Despite the possibility of antibiotic-resistant diseases being passed from fish to humans, the risk is decreased significantly by humans following hygiene practises, such as washing hands after animal contact.
The scientific paper preceding OATA’s response, ‘Imported ornamental fish are colonised with antibiotic-resistant bacteria’, appeared in a recent edition of Journal of Fish Diseases.
An OATA spokesperson said: “Unfortunately, the resistance to antibiotics is not a new issue for the aquatic industry and the indiscriminate use of these drugs without proper veterinary supervision in other countries is of real concern. There are big discrepancies across the world on how easily antibiotics are available over the counter, which contributes to this problem. In this country, antibiotics must only be prescribed by vets who are directly supervising the treatment of the fish.
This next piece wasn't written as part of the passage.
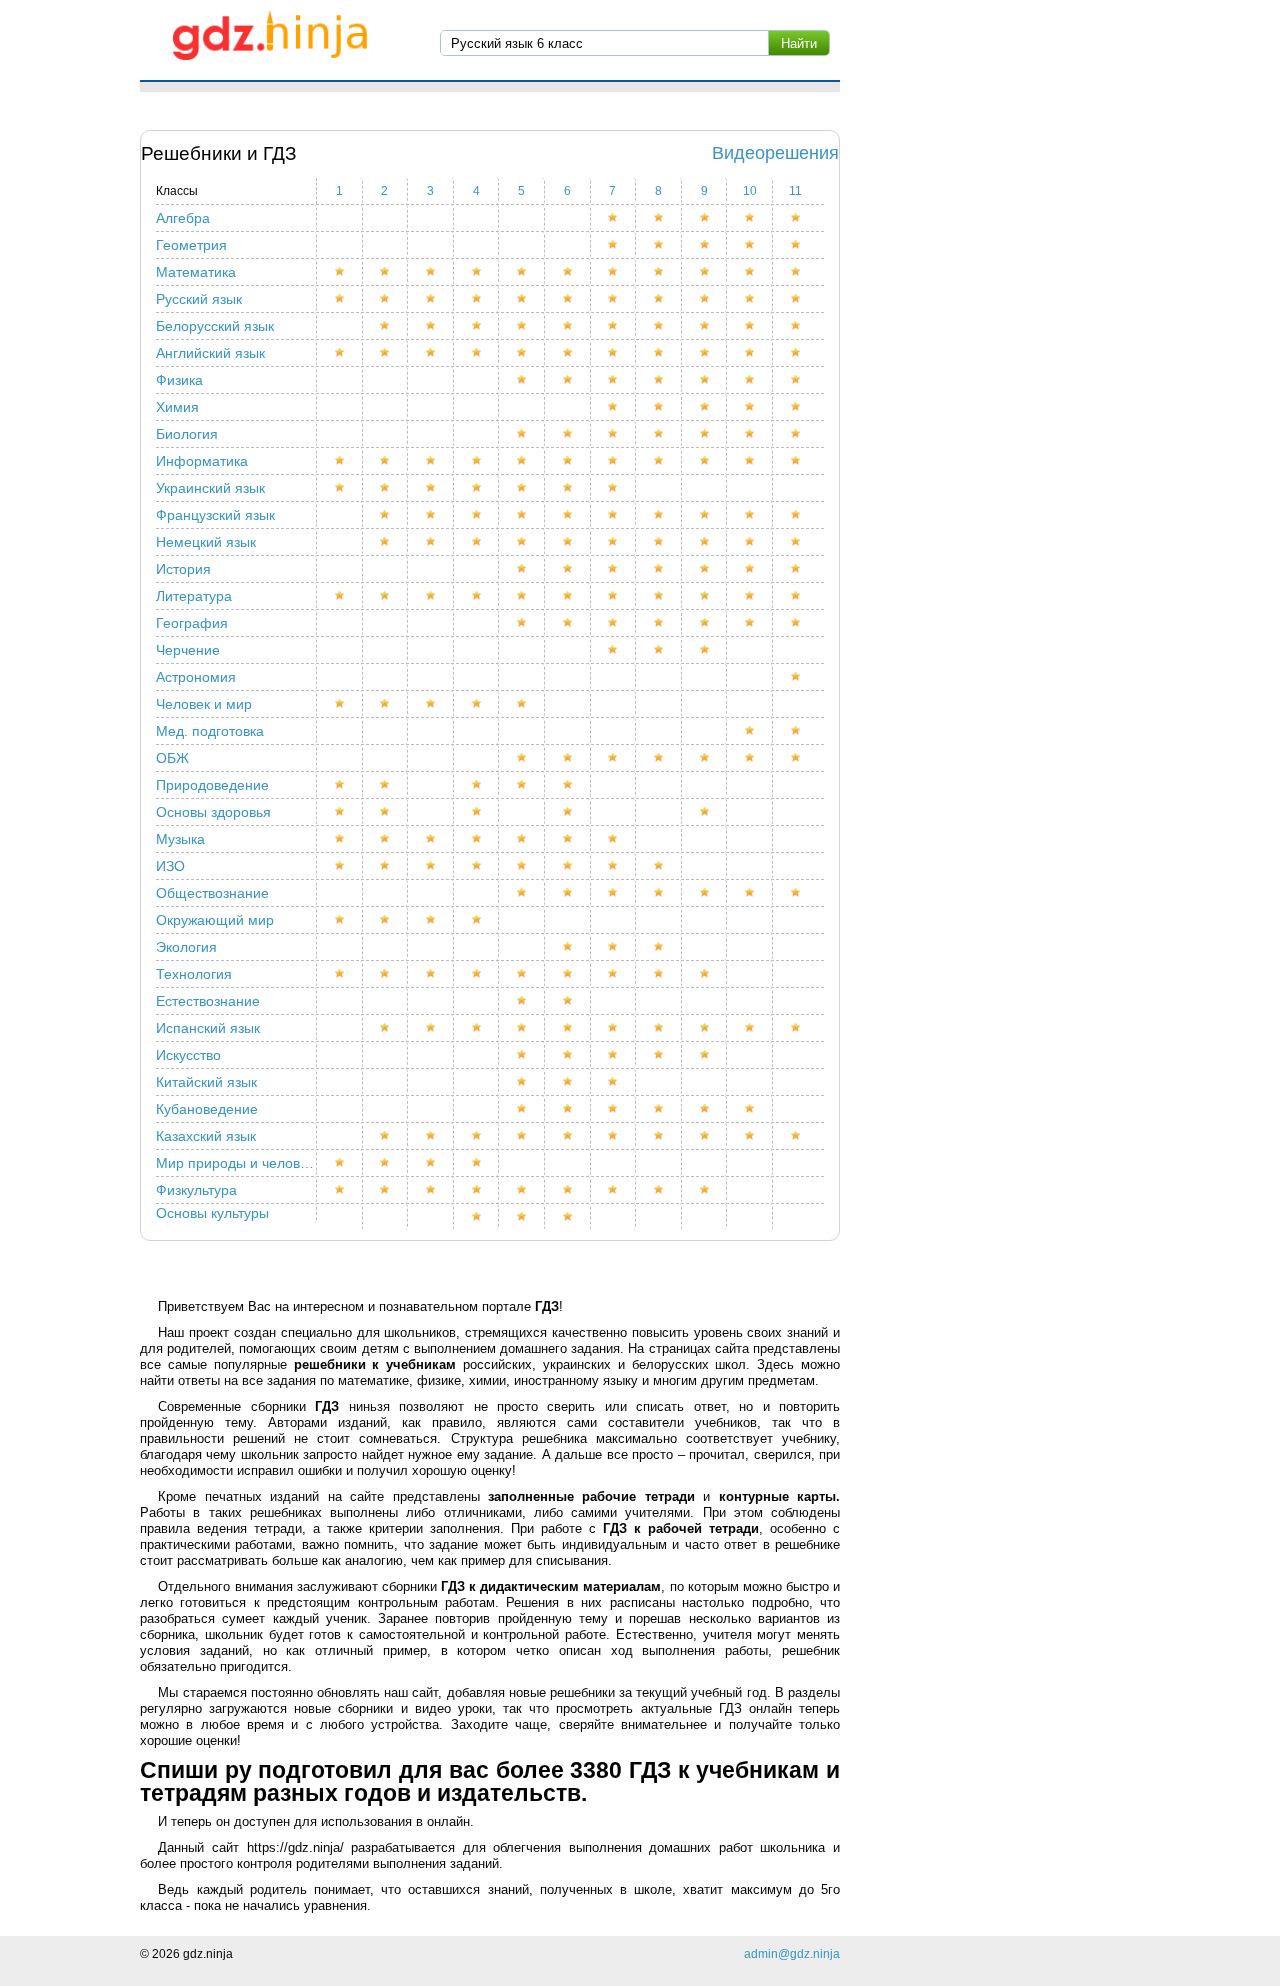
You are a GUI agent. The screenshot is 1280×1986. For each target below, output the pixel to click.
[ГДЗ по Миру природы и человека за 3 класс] (431, 1163)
“Keeping tropical fish is a great hobby and we hope people aren’t put off this fascinating pastime. With a little careful thought, good hygiene practises and buying from reputable retailers, such as those who are members of OATA, people can enjoy their fish without great problems.”
OATA’s bullet point outline for ensuring any risk of disease is kept to a minimum is as follows:
• Always wash your hands thoroughly after working with fish.
• Always cover open wounds with a waterproof bandage and wear rubber or plastic gloves of a suitable length.
• Do not prime water siphons by mouth.
• Do not eat, drink or smoke while working on your aquarium or pond.
• Do not wash nets and equipment in sinks intended for human use.
• Immuno-suppressed persons (infected with HIV or receiving chemotherapy) should not handle potentially infected materials.
• Wash and disinfect contaminated work surfaces regularly.